Ogbechie made these submissions at the validation workshop for the review of the Report of the Corporate Governance and Board Structure Survey for Microfinance Banks, organised by SCGN in collaboration with AFOS Foundation recently.
He lamented: “How many companies founded in Nigeria are in their second or third generations?” He added that companies like Nestle, Microsoft, Unilever, Cadbury, among others, were founded by families and have moved to their third generations.
According to him, “Microfinance banks are in a better position to transform lives than the other commercial banks, as they have more numbers. But you need collaboration and to build relationships, to do things the way it should be done. It will improve your value:
He added that as MFIs, “we are serving the bottom of the pyramid. Our job is not just lending but to help small businesses to succeed, stimulate saving culture. If you spend more than you earn, you will be poor for life.”

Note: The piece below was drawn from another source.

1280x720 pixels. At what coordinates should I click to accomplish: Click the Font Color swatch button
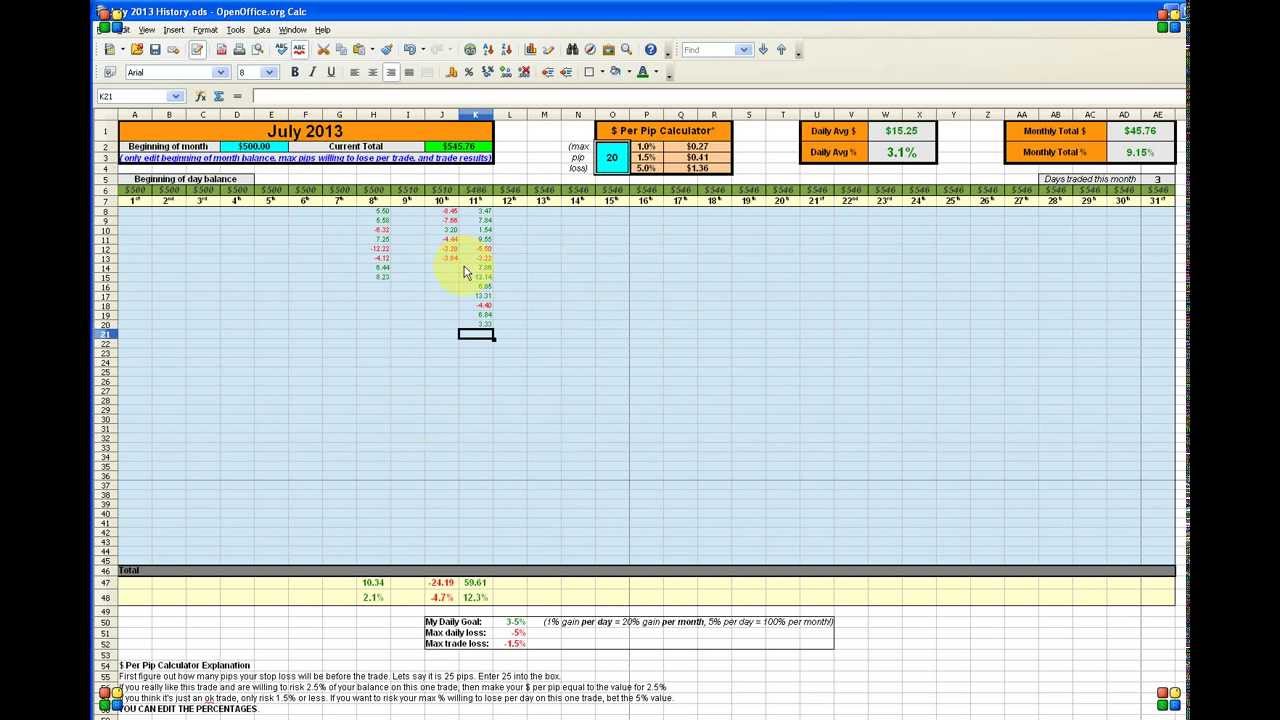pos(642,72)
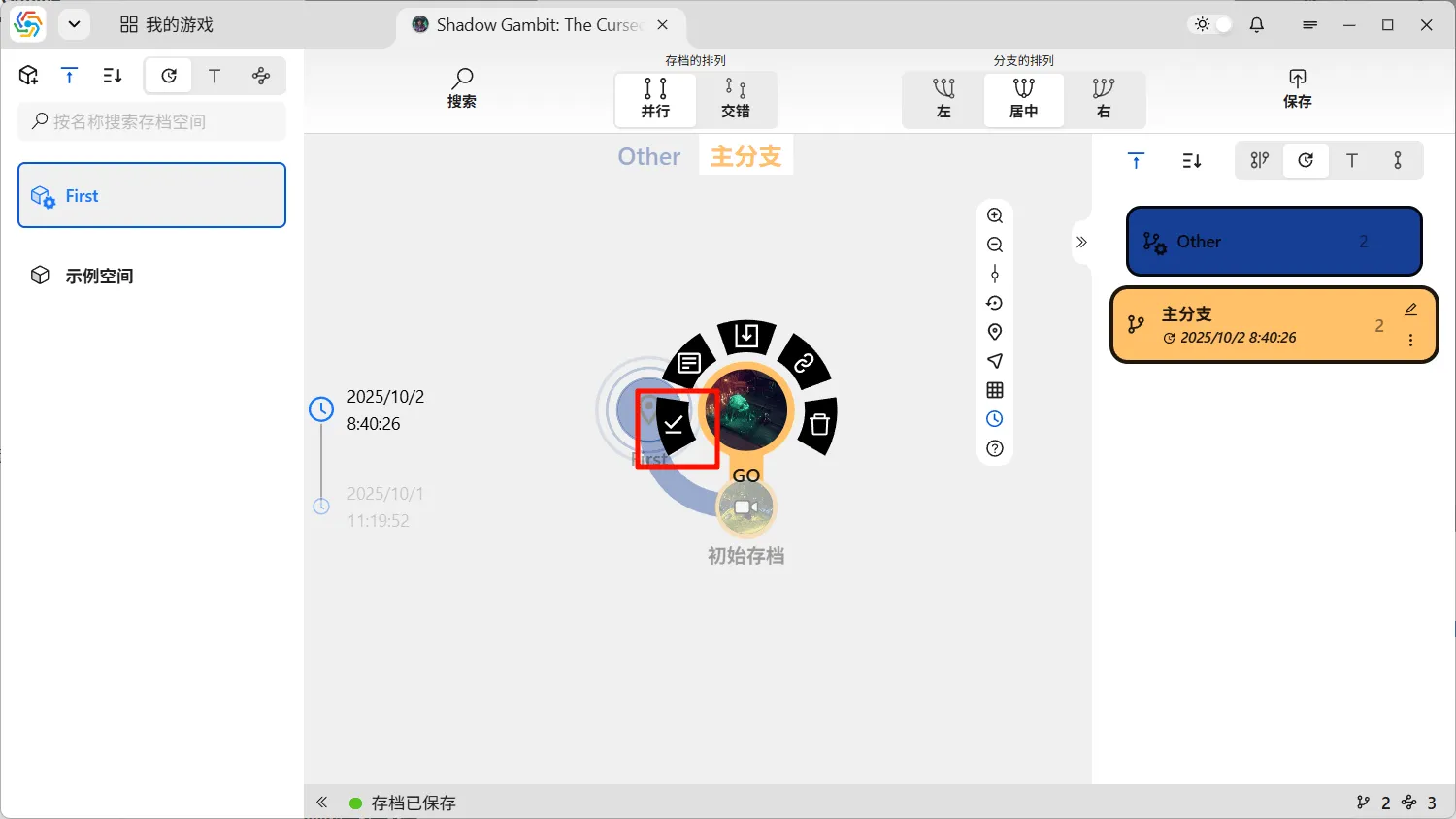The height and width of the screenshot is (819, 1456).
Task: Click the zoom out magnifier icon
Action: pyautogui.click(x=995, y=245)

He tasked microfinance banks to assist the active poor,to help achieve the Millennium Sustainable Goals, adding: “With over 125 microfinance banks, we are still crawling. We need to also use technology to do this. Mobile phone is one technology that can help.”
Ogbechie said compliance to the code of corporate governance must be at the front burner of board meetings and deliberations, as it can lead to better management and international recognition. “Everybody is part of the corporate governance process.
We should make the codes part of our culture and live by example. Most successful MFBs are credit-led. Our job is not to lend them money but to help them succeed. One big issue this will help solve is social problem.”
He said the code of corporate governance for other financial institutions in Nigeria is a welcome deal which should be embraced by all stakeholders.
“I appeal to CBN to give the MFIs some time to adjust and get their business operations to fit the requirements of the code.”
Presentation of the survey background and findings was done by Yomi Adebanjo of SCGN, who said about 920 banks were involved in the survey.
He observed some short comings among the banks and suggested ways to solve them. Some of which he said were, “Significant knowledge gap; no functional website, which helps transparency; no publication of financial accounting reporting.”
Also at the event, the Chief Operating Officer of SCGN, Mrs. Chioma Mordi, made appeal for a period of time for MFBs to adjust before sanctions can be meted to erring ones.
She said: “We don’t want a situation whereby the CBN will publish a code that will be difficult for the banks to comply with. So, we request that CBN should give the banks a time period to adjust.”
She promised that the deliberations and suggestions made at the workshop would be considered in the final report that will be sent to the CBN for inclusion in the proposed Code of Corporate Governance for other financial institutions in Nigeria.